# SOURCE MATERIAL start
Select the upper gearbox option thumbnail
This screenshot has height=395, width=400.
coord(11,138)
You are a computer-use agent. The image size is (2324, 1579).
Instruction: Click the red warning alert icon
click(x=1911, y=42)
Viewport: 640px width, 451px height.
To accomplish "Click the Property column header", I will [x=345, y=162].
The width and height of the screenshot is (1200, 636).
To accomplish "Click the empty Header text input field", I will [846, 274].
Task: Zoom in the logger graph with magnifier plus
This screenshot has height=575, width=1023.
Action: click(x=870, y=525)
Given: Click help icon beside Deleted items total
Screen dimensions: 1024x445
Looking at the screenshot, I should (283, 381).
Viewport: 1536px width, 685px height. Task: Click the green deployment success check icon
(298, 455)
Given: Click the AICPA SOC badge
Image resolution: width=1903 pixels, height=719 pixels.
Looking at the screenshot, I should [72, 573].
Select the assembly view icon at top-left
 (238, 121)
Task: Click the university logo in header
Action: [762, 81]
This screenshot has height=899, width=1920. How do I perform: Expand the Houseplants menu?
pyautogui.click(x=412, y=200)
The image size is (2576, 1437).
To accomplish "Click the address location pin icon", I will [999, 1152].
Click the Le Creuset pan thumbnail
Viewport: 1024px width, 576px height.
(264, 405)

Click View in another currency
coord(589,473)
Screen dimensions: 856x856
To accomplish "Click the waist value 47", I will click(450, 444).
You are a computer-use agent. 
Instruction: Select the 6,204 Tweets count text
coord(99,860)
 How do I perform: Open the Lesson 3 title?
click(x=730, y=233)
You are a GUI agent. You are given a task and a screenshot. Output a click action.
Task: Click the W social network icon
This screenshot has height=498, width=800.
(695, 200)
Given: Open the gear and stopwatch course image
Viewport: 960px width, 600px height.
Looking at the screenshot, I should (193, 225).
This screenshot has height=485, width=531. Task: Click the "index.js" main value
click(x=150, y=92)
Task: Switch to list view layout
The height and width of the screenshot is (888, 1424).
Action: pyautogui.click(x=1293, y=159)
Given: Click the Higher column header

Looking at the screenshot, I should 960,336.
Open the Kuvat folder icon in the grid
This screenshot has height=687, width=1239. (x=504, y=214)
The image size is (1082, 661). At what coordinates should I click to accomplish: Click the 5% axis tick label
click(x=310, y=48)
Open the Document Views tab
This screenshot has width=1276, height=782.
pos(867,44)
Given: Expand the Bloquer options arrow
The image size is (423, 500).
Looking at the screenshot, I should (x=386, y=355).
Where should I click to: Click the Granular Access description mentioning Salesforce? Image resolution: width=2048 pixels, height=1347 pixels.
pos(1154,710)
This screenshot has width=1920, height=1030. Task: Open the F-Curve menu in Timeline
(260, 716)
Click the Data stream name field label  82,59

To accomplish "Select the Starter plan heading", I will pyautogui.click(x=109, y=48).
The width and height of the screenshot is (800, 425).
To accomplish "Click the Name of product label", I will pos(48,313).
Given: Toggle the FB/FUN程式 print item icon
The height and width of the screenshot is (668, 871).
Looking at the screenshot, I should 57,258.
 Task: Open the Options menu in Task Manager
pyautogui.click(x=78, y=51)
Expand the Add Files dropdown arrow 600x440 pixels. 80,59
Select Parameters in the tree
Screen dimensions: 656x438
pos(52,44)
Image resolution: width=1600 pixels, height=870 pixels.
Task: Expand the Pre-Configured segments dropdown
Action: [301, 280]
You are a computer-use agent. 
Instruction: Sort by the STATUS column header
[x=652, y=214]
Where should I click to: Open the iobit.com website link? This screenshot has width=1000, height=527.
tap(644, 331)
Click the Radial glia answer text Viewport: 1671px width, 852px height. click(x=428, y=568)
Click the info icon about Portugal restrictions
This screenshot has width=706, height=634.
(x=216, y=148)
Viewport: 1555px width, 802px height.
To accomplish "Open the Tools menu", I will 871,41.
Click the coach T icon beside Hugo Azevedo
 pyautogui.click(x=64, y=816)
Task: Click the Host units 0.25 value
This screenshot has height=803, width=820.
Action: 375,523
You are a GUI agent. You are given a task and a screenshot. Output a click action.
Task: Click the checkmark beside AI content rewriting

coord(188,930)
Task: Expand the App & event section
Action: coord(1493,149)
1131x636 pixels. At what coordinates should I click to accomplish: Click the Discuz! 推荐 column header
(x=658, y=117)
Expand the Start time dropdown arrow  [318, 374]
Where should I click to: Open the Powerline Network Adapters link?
# SOURCE MATERIAL end
Copy out all of the entries above, substituting "Display" for each instance of "Viewport" and leaving everything else as it is.

== SOLUTION FOR THIS TASK ==
Select the upper gearbox option thumbnail
This screenshot has height=395, width=400.
coord(11,138)
You are a computer-use agent. The image size is (2324, 1579).
Instruction: Click the red warning alert icon
click(x=1911, y=42)
Display: 640px width, 451px height.
To accomplish "Click the Property column header", I will [x=345, y=162].
The width and height of the screenshot is (1200, 636).
To accomplish "Click the empty Header text input field", I will [846, 274].
Task: Zoom in the logger graph with magnifier plus
This screenshot has height=575, width=1023.
Action: click(x=870, y=525)
Given: Click help icon beside Deleted items total
Screen dimensions: 1024x445
Looking at the screenshot, I should (283, 381).
Display: 1536px width, 685px height. Task: Click the green deployment success check icon
(298, 455)
Given: Click the AICPA SOC badge
Image resolution: width=1903 pixels, height=719 pixels.
Looking at the screenshot, I should [72, 573].
Select the assembly view icon at top-left
 (238, 121)
Task: Click the university logo in header
Action: [762, 81]
This screenshot has height=899, width=1920. How do I perform: Expand the Houseplants menu?
pyautogui.click(x=412, y=200)
The image size is (2576, 1437).
To accomplish "Click the address location pin icon", I will [999, 1152].
Click the Le Creuset pan thumbnail
Display: 1024px width, 576px height.
(264, 405)

Click View in another currency
coord(589,473)
Screen dimensions: 856x856
To accomplish "Click the waist value 47", I will click(450, 444).
You are a computer-use agent. 
Instruction: Select the 6,204 Tweets count text
coord(99,860)
 How do I perform: Open the Lesson 3 title?
click(x=730, y=233)
You are a GUI agent. You are given a task and a screenshot. Output a click action.
Task: Click the W social network icon
This screenshot has height=498, width=800.
(695, 200)
Given: Open the gear and stopwatch course image
Display: 960px width, 600px height.
Looking at the screenshot, I should (193, 225).
This screenshot has height=485, width=531. Task: Click the "index.js" main value
click(x=150, y=92)
Task: Switch to list view layout
The height and width of the screenshot is (888, 1424).
Action: pyautogui.click(x=1293, y=159)
Given: Click the Higher column header

Looking at the screenshot, I should 960,336.
Open the Kuvat folder icon in the grid
This screenshot has height=687, width=1239. (x=504, y=214)
The image size is (1082, 661). At what coordinates should I click to accomplish: Click the 5% axis tick label
click(x=310, y=48)
Open the Document Views tab
This screenshot has width=1276, height=782.
pos(867,44)
Given: Expand the Bloquer options arrow
The image size is (423, 500).
Looking at the screenshot, I should (x=386, y=355).
Where should I click to: Click the Granular Access description mentioning Salesforce? Image resolution: width=2048 pixels, height=1347 pixels.
pos(1154,710)
This screenshot has width=1920, height=1030. Task: Open the F-Curve menu in Timeline
(260, 716)
Click the Data stream name field label  82,59

To accomplish "Select the Starter plan heading", I will pyautogui.click(x=109, y=48).
The width and height of the screenshot is (800, 425).
To accomplish "Click the Name of product label", I will pos(48,313).
Given: Toggle the FB/FUN程式 print item icon
The height and width of the screenshot is (668, 871).
Looking at the screenshot, I should 57,258.
 Task: Open the Options menu in Task Manager
pyautogui.click(x=78, y=51)
Expand the Add Files dropdown arrow 600x440 pixels. 80,59
Select Parameters in the tree
Screen dimensions: 656x438
pos(52,44)
Image resolution: width=1600 pixels, height=870 pixels.
Task: Expand the Pre-Configured segments dropdown
Action: [301, 280]
You are a computer-use agent. 
Instruction: Sort by the STATUS column header
[x=652, y=214]
Where should I click to: Open the iobit.com website link? This screenshot has width=1000, height=527.
tap(644, 331)
Click the Radial glia answer text Display: 1671px width, 852px height. click(x=428, y=568)
Click the info icon about Portugal restrictions
This screenshot has width=706, height=634.
(x=216, y=148)
Display: 1555px width, 802px height.
To accomplish "Open the Tools menu", I will 871,41.
Click the coach T icon beside Hugo Azevedo
 pyautogui.click(x=64, y=816)
Task: Click the Host units 0.25 value
This screenshot has height=803, width=820.
Action: 375,523
You are a GUI agent. You are given a task and a screenshot. Output a click action.
Task: Click the checkmark beside AI content rewriting

coord(188,930)
Task: Expand the App & event section
Action: coord(1493,149)
1131x636 pixels. At what coordinates should I click to accomplish: Click the Discuz! 推荐 column header
(x=658, y=117)
Expand the Start time dropdown arrow  [318, 374]
Where should I click to: Open the Powerline Network Adapters link?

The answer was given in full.